EXCERPTED RECORDS:
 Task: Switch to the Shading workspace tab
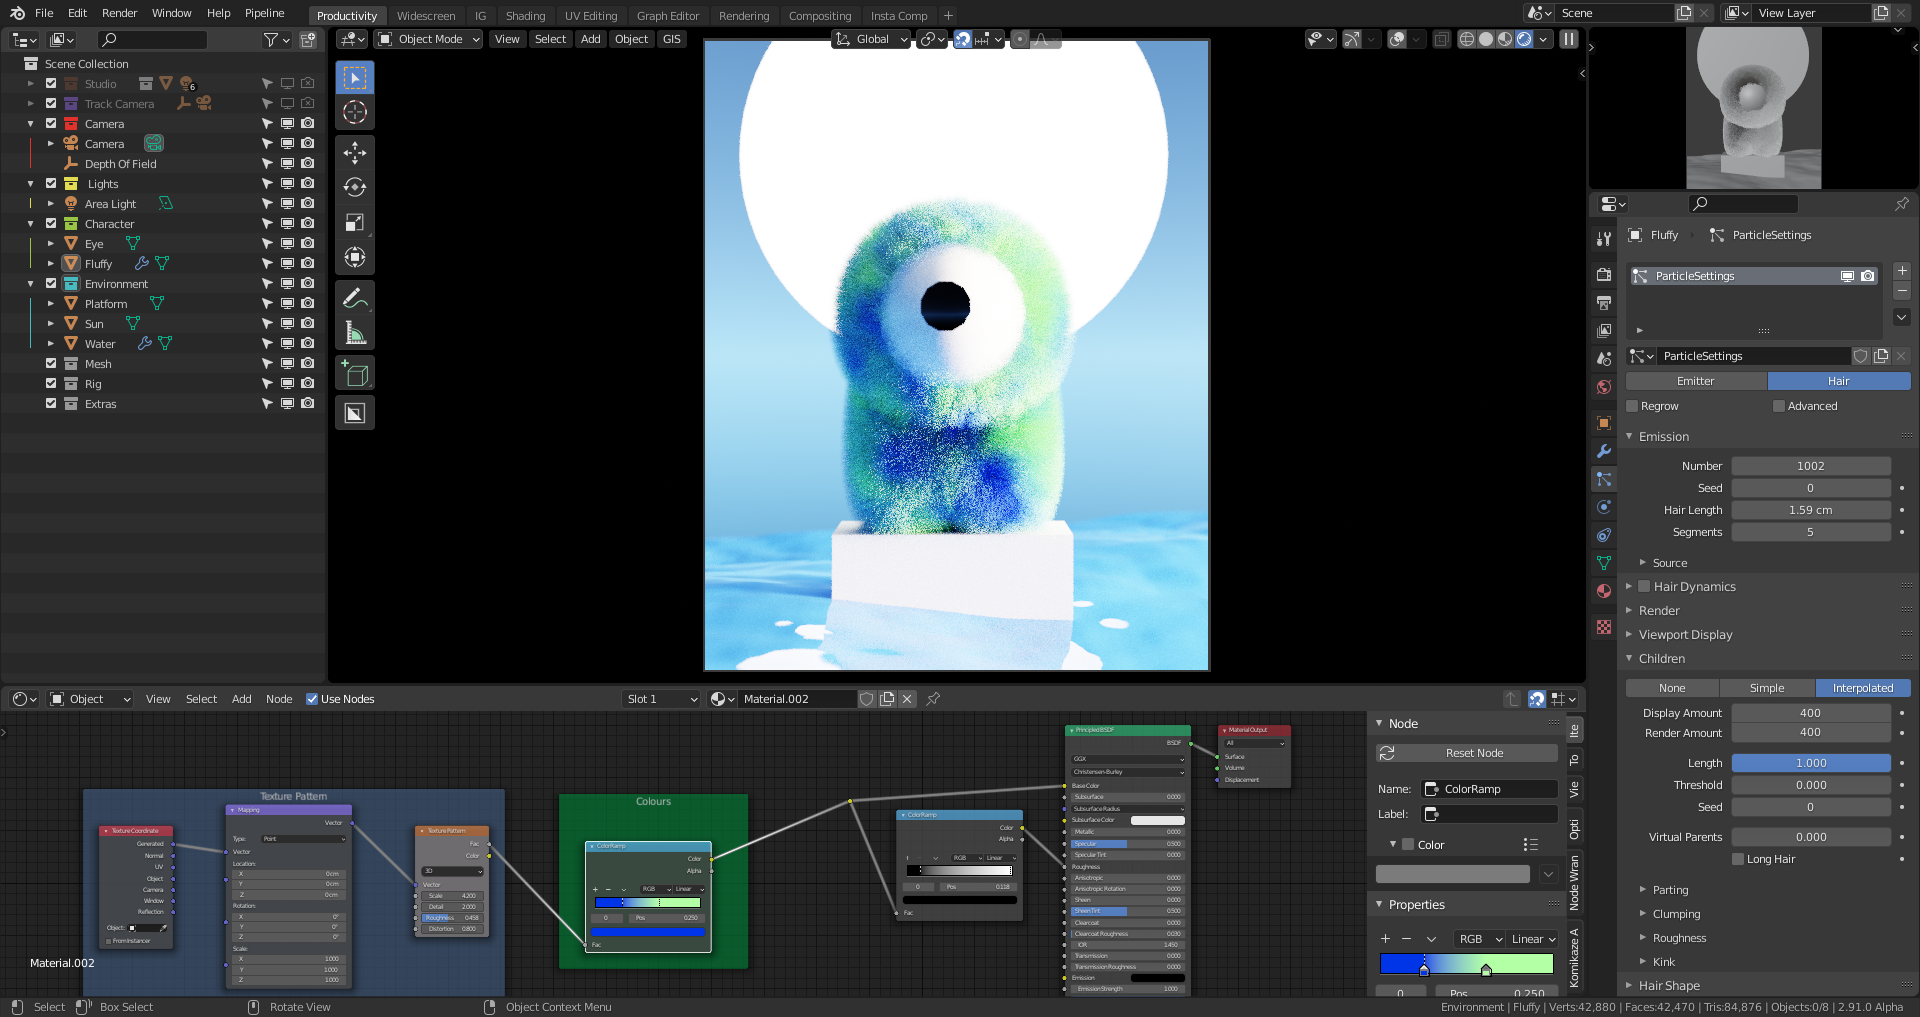525,16
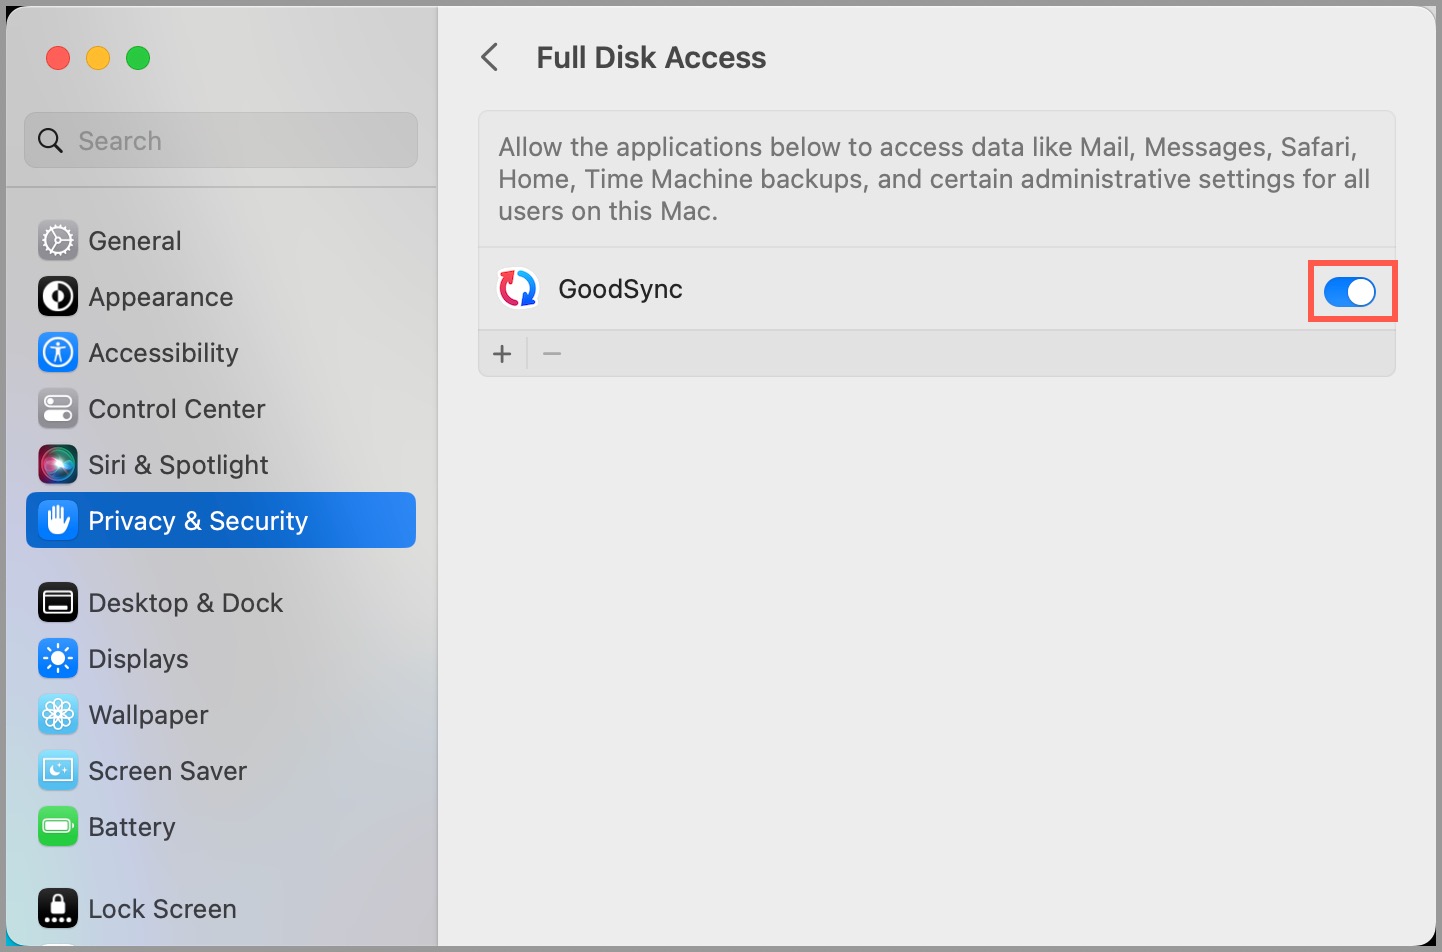Image resolution: width=1442 pixels, height=952 pixels.
Task: Click into the Search field
Action: pos(240,141)
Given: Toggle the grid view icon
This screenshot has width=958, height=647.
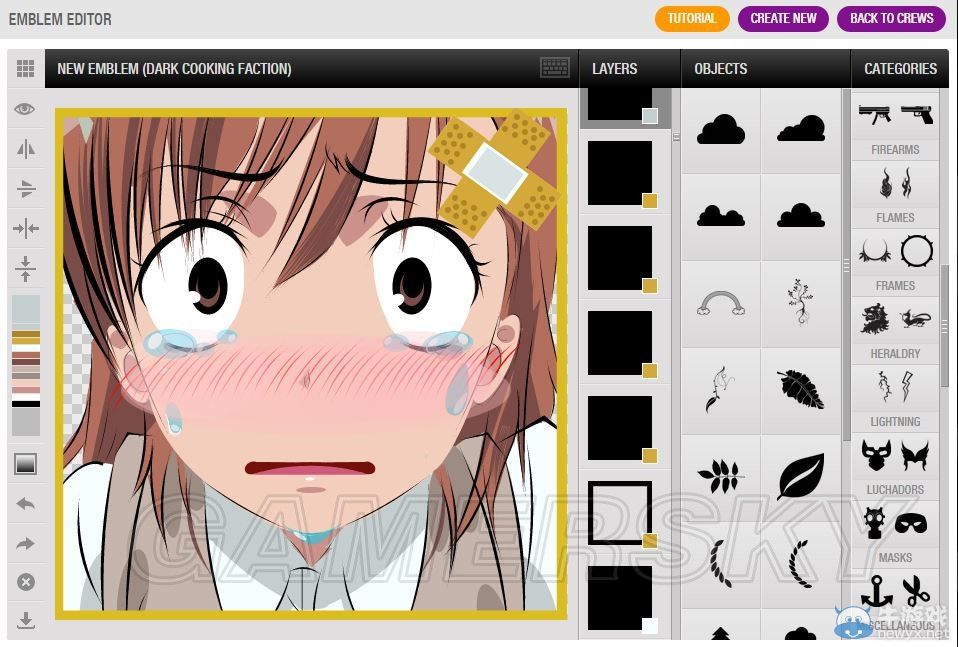Looking at the screenshot, I should coord(26,69).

GOAL OF THE EXERCISE:
Send back every line of the listing exactly. Omit the images.

EXPECTED OUTPUT:
 Task: Switch to the Shading workspace tab
525,16
Image resolution: width=1442 pixels, height=952 pixels.
Task: Click into the Search field
Action: pos(240,141)
Given: Toggle the grid view icon
This screenshot has width=958, height=647.
Looking at the screenshot, I should coord(26,69).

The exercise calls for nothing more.